Nos encontramos con empresas que diseñan productos para mayores sin haber hablado con una sola persona mayor, con innovaciones tecnológicas que buscan hacer la vida “más fácil” pero que, en el fondo, terminan aislando aún más, con discursos sobre inclusión que terminan siendo solo palabras bonitas en una presentación de PowerPoint. Nos encanta hablar de la revolución de la longevidad, pero seguimos viendo cómo los espacios laborales discriminan por edad, cómo la narrativa sigue enfocada en la dependencia y la carga en lugar del potencial y el valor, cómo seguimos llenando eventos de consultores que hasta ayer vendían coaching motivacional y hoy son expertos en economía plateada.
Si la Silver Economy va a significar algo más que una tendencia de negocios, tenemos que empezar por lo esencial: reconocer la dimensión humana, entender que cada proceso de cambio debe partir desde el respeto a lo que ya existe, que no podemos llegar con la arrogancia de querer reinventarlo todo como si antes no hubiera habido historia, que la clave está en integrar en lugar de sustituir, en escuchar en lugar de imponer, en entender que la intergeneracionalidad no es un término bonito para vender diversidad, sino la única manera real de avanzar sin perder lo que importa.
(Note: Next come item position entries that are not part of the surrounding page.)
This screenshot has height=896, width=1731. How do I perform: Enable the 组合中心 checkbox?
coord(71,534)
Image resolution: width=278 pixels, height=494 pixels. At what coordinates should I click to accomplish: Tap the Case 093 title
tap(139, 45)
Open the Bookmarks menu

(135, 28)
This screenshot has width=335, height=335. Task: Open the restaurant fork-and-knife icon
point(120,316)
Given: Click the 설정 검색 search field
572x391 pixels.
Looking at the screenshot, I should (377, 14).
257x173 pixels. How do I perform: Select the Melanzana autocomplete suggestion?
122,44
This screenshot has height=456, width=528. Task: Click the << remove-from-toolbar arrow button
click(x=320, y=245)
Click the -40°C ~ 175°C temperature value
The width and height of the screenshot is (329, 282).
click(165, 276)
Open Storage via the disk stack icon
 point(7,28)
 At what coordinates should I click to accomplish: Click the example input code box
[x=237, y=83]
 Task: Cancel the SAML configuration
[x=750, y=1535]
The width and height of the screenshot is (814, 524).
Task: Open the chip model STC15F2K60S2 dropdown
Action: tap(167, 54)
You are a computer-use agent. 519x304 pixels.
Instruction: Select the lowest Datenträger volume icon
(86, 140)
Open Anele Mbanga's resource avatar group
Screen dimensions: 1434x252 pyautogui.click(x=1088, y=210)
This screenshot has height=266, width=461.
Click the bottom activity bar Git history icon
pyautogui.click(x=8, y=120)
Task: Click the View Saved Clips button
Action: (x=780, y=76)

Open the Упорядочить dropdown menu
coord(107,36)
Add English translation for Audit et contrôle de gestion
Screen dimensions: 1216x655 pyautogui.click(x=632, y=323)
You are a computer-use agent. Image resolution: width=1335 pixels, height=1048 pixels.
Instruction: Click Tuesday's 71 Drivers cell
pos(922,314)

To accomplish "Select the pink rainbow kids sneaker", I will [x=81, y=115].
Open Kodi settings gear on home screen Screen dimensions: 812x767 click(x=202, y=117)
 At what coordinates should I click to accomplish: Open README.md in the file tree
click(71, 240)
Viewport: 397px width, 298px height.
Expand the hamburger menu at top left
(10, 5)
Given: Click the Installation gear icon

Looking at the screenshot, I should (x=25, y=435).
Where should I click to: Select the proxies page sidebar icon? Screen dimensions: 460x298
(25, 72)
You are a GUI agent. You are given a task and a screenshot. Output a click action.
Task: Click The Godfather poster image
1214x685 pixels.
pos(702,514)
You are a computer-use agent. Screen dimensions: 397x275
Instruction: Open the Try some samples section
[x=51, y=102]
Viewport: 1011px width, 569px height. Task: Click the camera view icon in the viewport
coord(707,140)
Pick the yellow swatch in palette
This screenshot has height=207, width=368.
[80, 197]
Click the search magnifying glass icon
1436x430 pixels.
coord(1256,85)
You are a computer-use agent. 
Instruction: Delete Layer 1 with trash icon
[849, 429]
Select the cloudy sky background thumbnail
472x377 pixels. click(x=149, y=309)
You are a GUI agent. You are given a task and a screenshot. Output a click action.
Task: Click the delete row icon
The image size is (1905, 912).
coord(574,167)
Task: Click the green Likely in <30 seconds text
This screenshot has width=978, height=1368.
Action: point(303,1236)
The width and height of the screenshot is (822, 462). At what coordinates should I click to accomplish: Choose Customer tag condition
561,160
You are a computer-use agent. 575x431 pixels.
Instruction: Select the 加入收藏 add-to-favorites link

Porque al final, si no somos capaces de construir desde un lugar de ética y respeto, lo que estamos haciendo no es innovación, es solo otro modelo de negocio más disfrazado de progreso.
Y sí, sé que hablar de ética en los negocios suele generar la misma reacción que hablar de impuestos en una cena familiar, pero aquí estamos, tratando de recordar que el hecho de que algo sea rentable no significa que sea bueno. Si la Silver Economy se basa únicamente en venderle cosas a las personas mayores mientras seguimos tratándolas como si fueran invisibles en las decisiones importantes, entonces todo este movimiento es una farsa. Si seguimos con esta dinámica donde parece que la longevidad es solo una excusa para conferencias y paneles donde los mismos de siempre se aplauden entre sí, entonces más que una economía de la longevidad, estamos construyendo un teatro de la longevidad, con sus personajes, su guion ensayado y su ovación final mientras la realidad sigue igual.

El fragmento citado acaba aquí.